Generic versus brand name drugs

Why do some medications cost so much? I'm trying to save money by buying generic brands, but are they really a good value?
By Colleen Brady
Time for a little pharmacy math: let's say you and your sister are taking the same cholesterol-lowering medication. Hers is a brand name drug and it costs 66 cents more per tablet than your generic "no name"pills. What's going on? Does one work better than the other? A generic drug works exactly the same way in the body to treat a particular medical condition as a brand name drug does. The manufacturer of a generic drug must prove this to Health Canada. A generic drug is a less expensive "copycat" brand that contains the same active ingredient as the brand name drug. The active ingredient is chemically identical to the brand name drug, and the non-medicinal ingredients, which give the drug its colour and shape, are usually the same. There are generic versions of both over-the-counter and prescription medications. Not all brand name drugs have generic counterparts—generic drug manufacturers copy the more commonly used brand name drugs.

Why do brand name drugs cost more? It can take 12 to 15 years, at an average cost of $1.3 billion, for a drug company to discover a drug, conduct research and clinical trials, and have the drug approved. (Scientists research and test up to 10,000 substances before finding one that could become an approved drug. It can take up to three years to test and make the drug in the lab, and another three years to test the drug on human cells in test tubes and on animals. Six to seven more years are spent testing the drug in clinical trials.) Manufacturers of brand name drugs have a 20-year patent, which includes this research, development and approval period, and during that time they are generally the only ones who can manufacture the drug. After the 20 years are up, other drug companies can create and sell a generic version of the medication. Prices for patented medicines are regulated by a federal government agency called the Patented Medicine Prices Review Board (PMPRB).The PMPRB tries to ensure that the manufacturers' price isn't excessive in part by comparing it to prices of similar drugs in Canada and other countries around the world.

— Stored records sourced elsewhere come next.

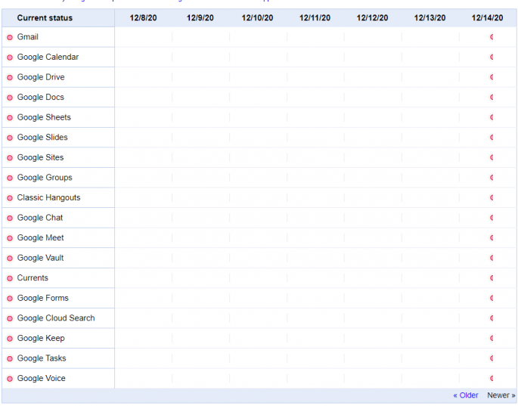Open Google Chat's 12/14/20 incident marker
The image size is (518, 406).
click(x=492, y=218)
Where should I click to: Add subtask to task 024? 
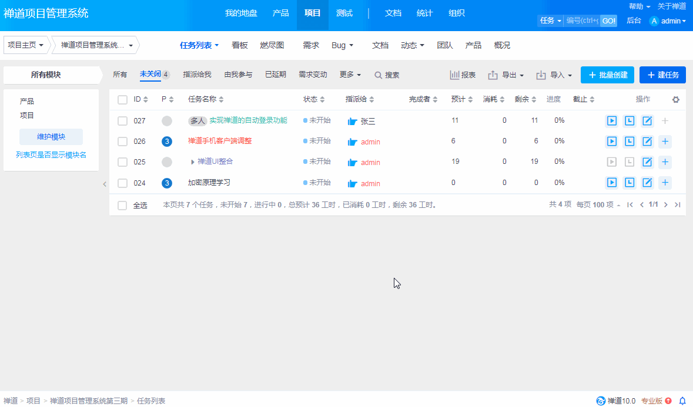pyautogui.click(x=665, y=183)
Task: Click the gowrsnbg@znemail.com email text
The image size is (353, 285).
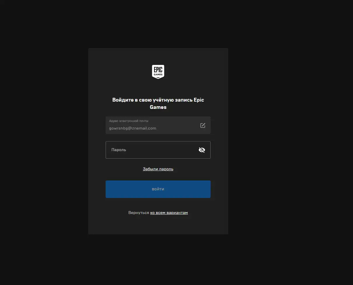Action: coord(132,128)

When you buy a prescription drug, the prescription includes the cost of the drug plus the retail markups and professional fee (also known as the dispensing fee) that is charged by the pharmacy. The price for the dispensing fee varies.

If you're keeping an eye on costs, you can ask if there is a generic version available when your doctor writes your prescription. You can also check with your pharmacist. The price difference can be significant: generic drugs can cost 40 per cent less than their brand name counterparts. The bottom line: both brand name and generic drugs play an important role in your health. Generic drugs offer a lower-priced alternative and keep the market competitive, while funds from brand name drugs help drug companies develop new treatments as well as improve existing ones.

Colleen Brady is a practising pharmacist in Vancouver and lecturer in the faculty of pharmaceutical sciences at the University of British Columbia.